Il est très important de ne pas lier des émotions ou des comportements à l’alimentation, au risque d’engendrer à terme une habitude de le fairbonbonse encore et encore en étant adulte.

Une fois adulte, si on ne sait pas gérer ses émotions : on se jettera sur le chocolat ou sur le fromage en cas de blues, on mangera beaucoup si

on a des gros soucis au boulot, on se remplira l’estomac plus qu’il n’en faut pour se sentir calé pour compenser un vide affectif. C’est ce qu’on appelle les kilos émotionnels.

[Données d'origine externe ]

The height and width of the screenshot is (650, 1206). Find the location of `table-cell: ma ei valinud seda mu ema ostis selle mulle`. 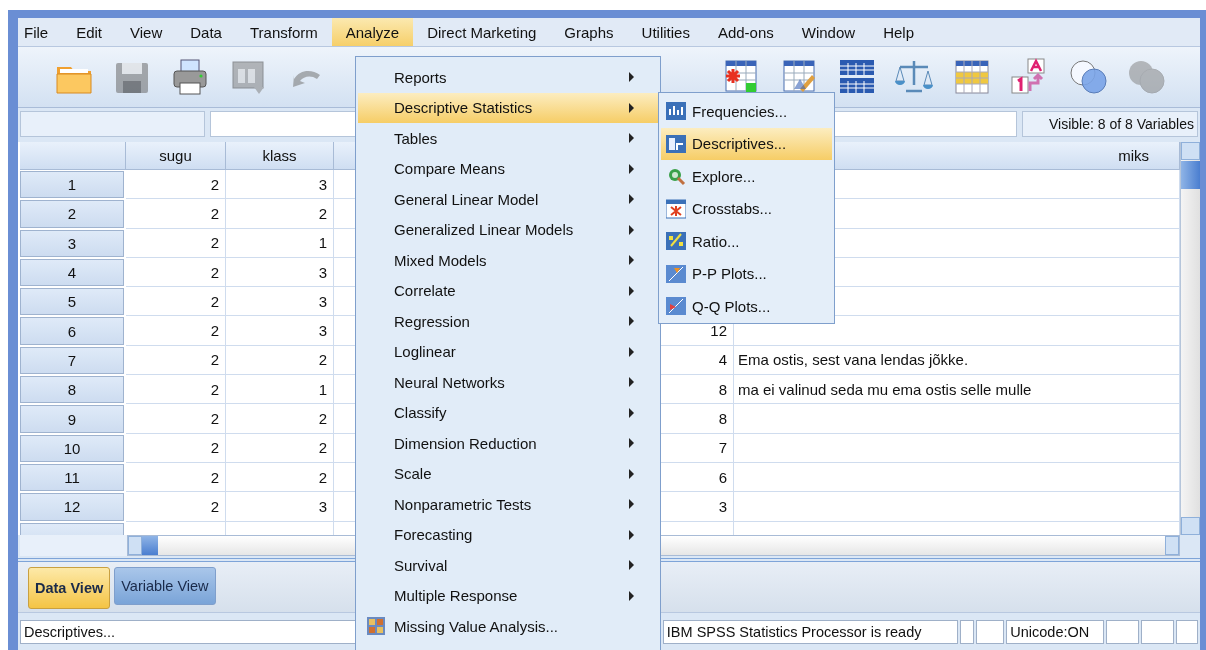

table-cell: ma ei valinud seda mu ema ostis selle mulle is located at coordinates (957, 390).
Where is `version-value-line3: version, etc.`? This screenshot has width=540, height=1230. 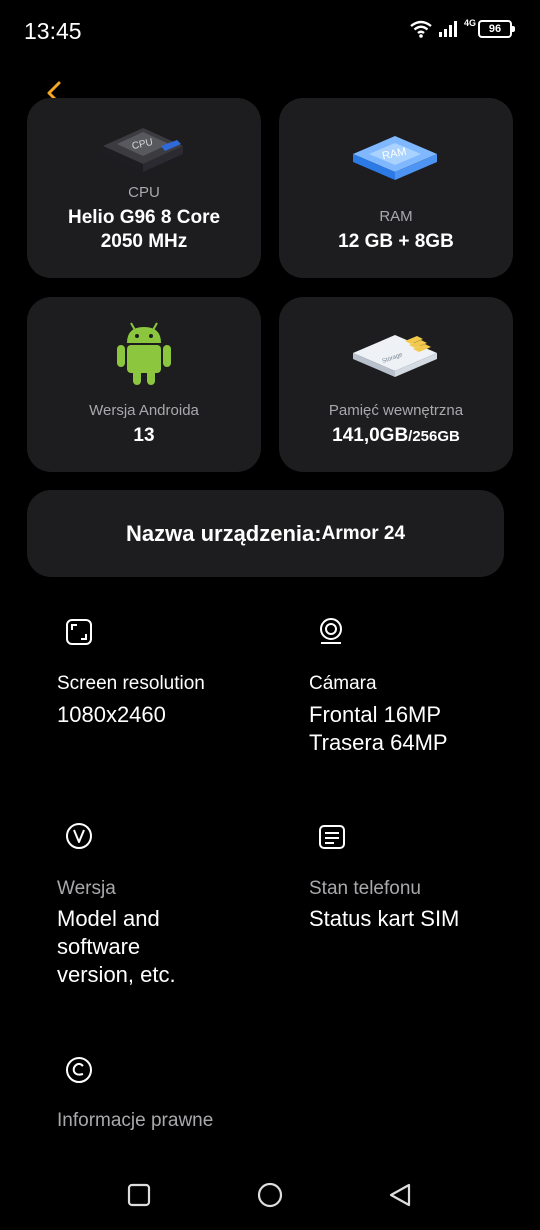 version-value-line3: version, etc. is located at coordinates (116, 974).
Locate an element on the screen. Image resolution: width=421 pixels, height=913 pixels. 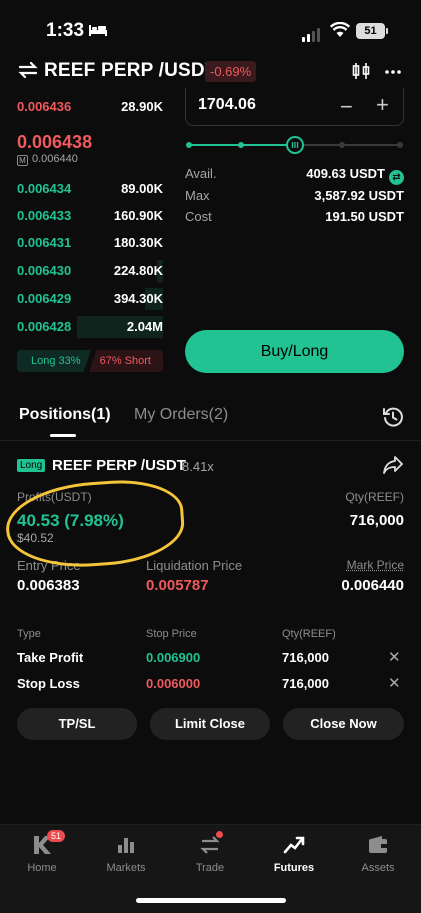
sleep-focus-icon is located at coordinates (98, 30).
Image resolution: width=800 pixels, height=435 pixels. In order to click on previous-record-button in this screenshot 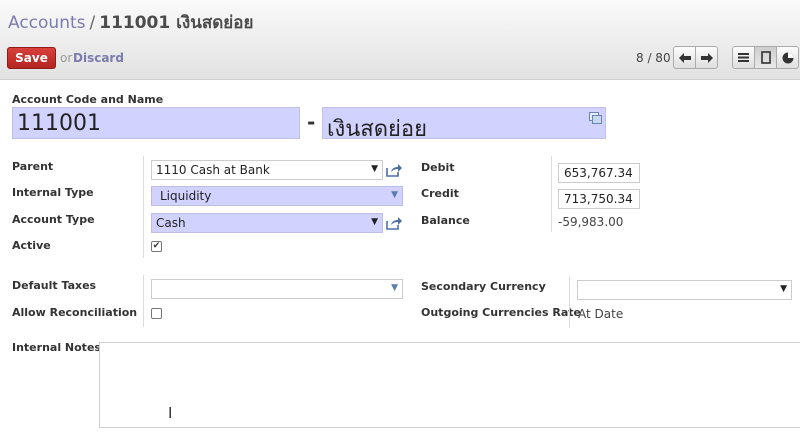, I will do `click(684, 58)`.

Pour contrer, il vaut mieux parler des émotions avec ses enfants, les appréhender tôt, et aussi…leur donner l’exemple sur ce point. Lui raconter ce qu’on ressent et lui montrer comment on le gère (exemple d’ouvrages pour faire cela : les Cahiers d’Isabelle Filliozat sur les émotions).

 

Conclusion

Faire la chasse dans votre vocabulaire à ces petites phrases qui paraissent anodines mais qui peuvent avoir de grosses conséquences à long terme, est une chose importante. Mettre en place des repas sereins et zen autour de bonnes habitudes alimentaires (manger lentement, respect de la faim et de la satiété) est un socle important pour l’avenir de votre enfant, et sa future relation à l’alimentation.